In [2]:
import pandas as pd
import numpy as np
import lightgbm as lgb
from sklearn.model_selection import StratifiedKFold
from sklearn.metrics import f1_score
from sklearn.preprocessing import StandardScaler
from tqdm.auto import tqdm
import os
import warnings
from tsfresh import extract_features, select_features
from tsfresh.utilities.dataframe_functions import impute
from tsfresh.feature_extraction import EfficientFCParameters

warnings.filterwarnings("ignore", category=RuntimeWarning)
warnings.filterwarnings("ignore", category=FutureWarning)

In [3]:
DATA_PATH = '../data/'
train_log_df = pd.read_csv(os.path.join(DATA_PATH, 'train_log.csv'))
test_log_df = pd.read_csv(os.path.join(DATA_PATH, 'test_log.csv'))

# Load all lightcurve data (both train and test)
full_lc_df = []
for split_folder in tqdm(train_log_df['split'].unique(), desc="Loading Lightcurves"):
    train_path = os.path.join(DATA_PATH, split_folder, 'train_full_lightcurves.csv')
    test_path = os.path.join(DATA_PATH, split_folder, 'test_full_lightcurves.csv')
    full_lc_df.append(pd.read_csv(train_path))
    full_lc_df.append(pd.read_csv(test_path))
full_lc_df = pd.concat(full_lc_df).dropna(subset=['Flux'])
print("All data loaded.")

Loading Lightcurves: 100%|██████████| 20/20 [00:00<00:00, 28.32it/s]


All data loaded.


In [4]:
# Feature Engineering with tsfresh (on ALL data)
band_features = []
for f in tqdm(full_lc_df['Filter'].unique(), desc="Extracting features per filter"):
    subset = full_lc_df[full_lc_df['Filter'] == f][['object_id', 'Time (MJD)', 'Flux']].copy()
    subset.columns = ['id', 'time', 'value']
    
    feats = extract_features(
        subset, column_id='id', column_sort='time',
        default_fc_parameters=EfficientFCParameters(),
        disable_progressbar=True, n_jobs=4
    )
    feats.columns = [f"{col}_{f}" for col in feats.columns]
    band_features.append(feats)

extracted_features = pd.concat(band_features, axis=1)
impute(extracted_features)
print("tsfresh feature extraction complete.")

Extracting features per filter: 100%|██████████| 6/6 [11:51<00:00, 118.54s/it]

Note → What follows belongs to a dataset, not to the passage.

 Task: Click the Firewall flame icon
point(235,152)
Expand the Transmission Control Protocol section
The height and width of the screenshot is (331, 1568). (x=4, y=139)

tsfresh feature extraction complete.


In [10]:
# --- 3. Prepare Train and Test Sets ---
print("\n--- Preparing Train and Test Sets ---")
train_ids = train_log_df['object_id'].unique()
test_ids = test_log_df['object_id'].unique()
train_features = extracted_features[extracted_features.index.isin(train_ids)]
test_features = extracted_features[extracted_features.index.isin(test_ids)]
y = train_log_df.set_index('object_id').loc[train_features.index]['target']

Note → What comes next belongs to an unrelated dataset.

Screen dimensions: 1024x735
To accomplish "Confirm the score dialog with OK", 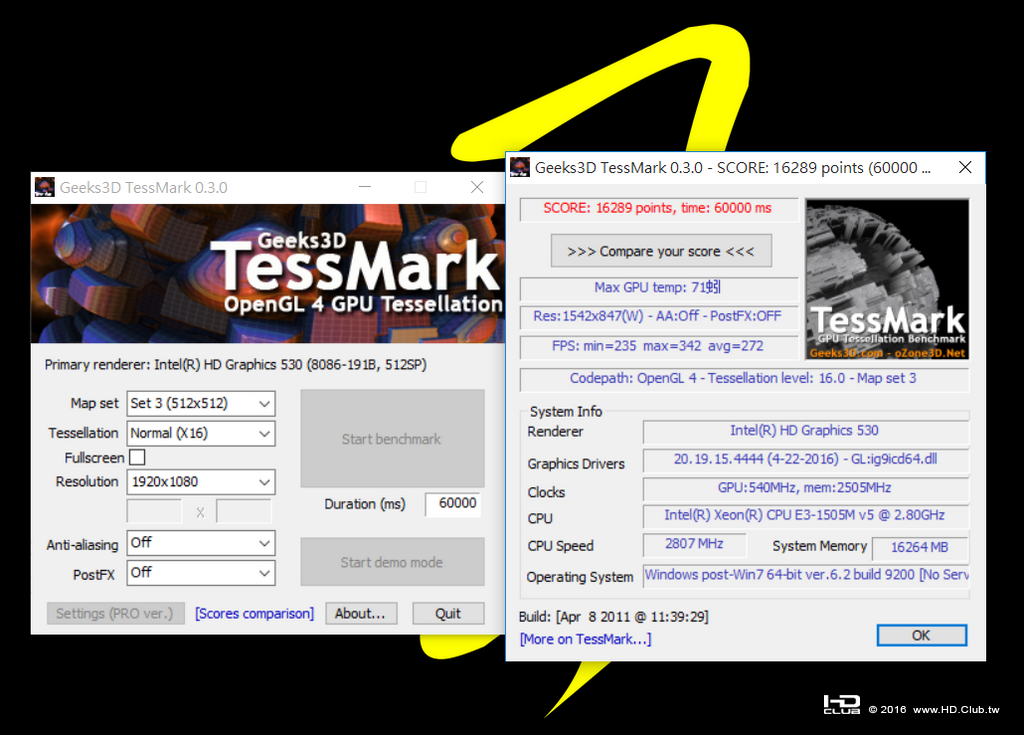I will [x=921, y=635].
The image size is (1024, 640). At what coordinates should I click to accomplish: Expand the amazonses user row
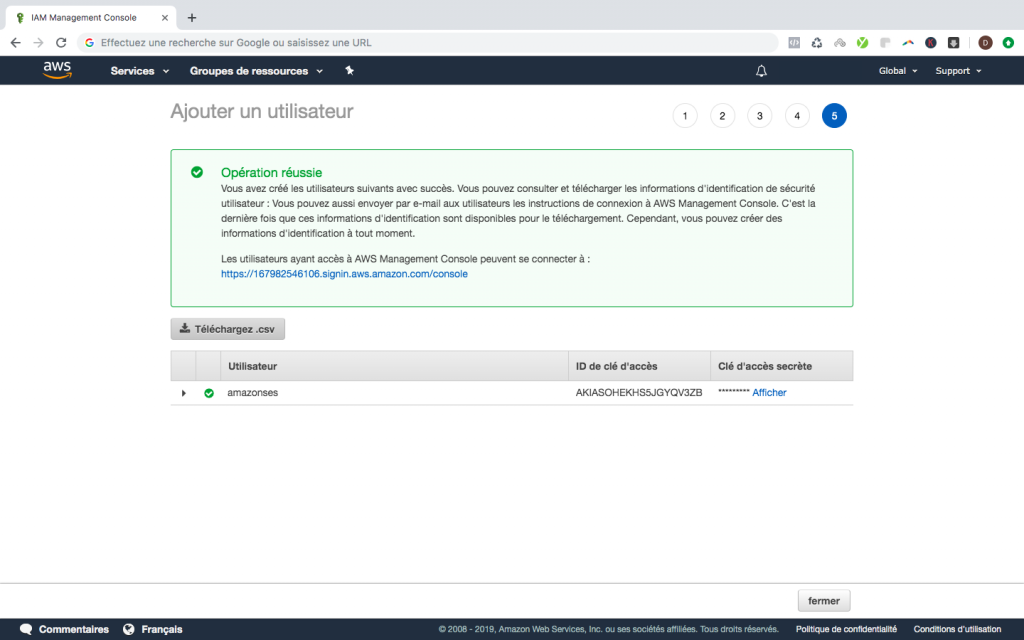(x=183, y=393)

print("Performing feature selection...")
relevant_feature_cols = select_features(train_features, y, fdr_level=0.005).columns
train_features = train_features[relevant_feature_cols]
test_features = test_features[relevant_feature_cols]

train_full = train_features.merge(train_log_df[['object_id', 'Z', 'EBV']], left_index=True, right_on='object_id').set_index('object_id')
test_full = test_features.merge(test_log_df[['object_id', 'Z', 'EBV']], left_index=True, right_on='object_id').set_index('object_id')
train_full, test_full = train_full.align(test_full, join='left', axis=1, fill_value=0)



--- Preparing Train and Test Sets ---
Performing feature selection...


In [None]:
train_full.columns = ["".join (c if c.isalnum() else "_" for c in str(x)) for x in train_full.columns]
test_full.columns = train_full.columns # Ensure test columns match exactly

scaler = StandardScaler()
X_train = scaler.fit_transform(train_full)
X_test = scaler.transform(test_full)
X_train = pd.DataFrame(X_train, columns=train_full.columns, index=train_full.index)
X_test = pd.DataFrame(X_test, columns=test_full.columns, index=test_full.index)
print("Train and test sets are ready.")

Train and test sets are ready.


In [12]:
print("\n--- Finding Optimal Threshold with Cross-Validation ---")
best_params = {
    'learning_rate': 0.0361, 'num_leaves': 120, 'max_depth': 11, 'min_child_samples': 80,
    'subsample': 0.5577, 'colsample_bytree': 0.5736, 'reg_alpha': 0.3158, 'reg_lambda': 0.3171,
    'objective': 'binary', 'metric': 'binary_logloss', 'boosting_type': 'gbdt', 'n_estimators': 2000,
    'device': 'gpu', 'verbose': -1
}



--- Finding Optimal Threshold with Cross-Validation ---


In [13]:
N_SPLITS = 5
skf = StratifiedKFold(n_splits=N_SPLITS, shuffle=True, random_state=42)
thresholds_list = []

for fold, (train_idx, val_idx) in enumerate(skf.split(X_train, y)):
    X_train_fold, y_train_fold = X_train.iloc[train_idx], y.iloc[train_idx]
    X_val_fold, y_val_fold = X_train.iloc[val_idx], y.iloc[val_idx]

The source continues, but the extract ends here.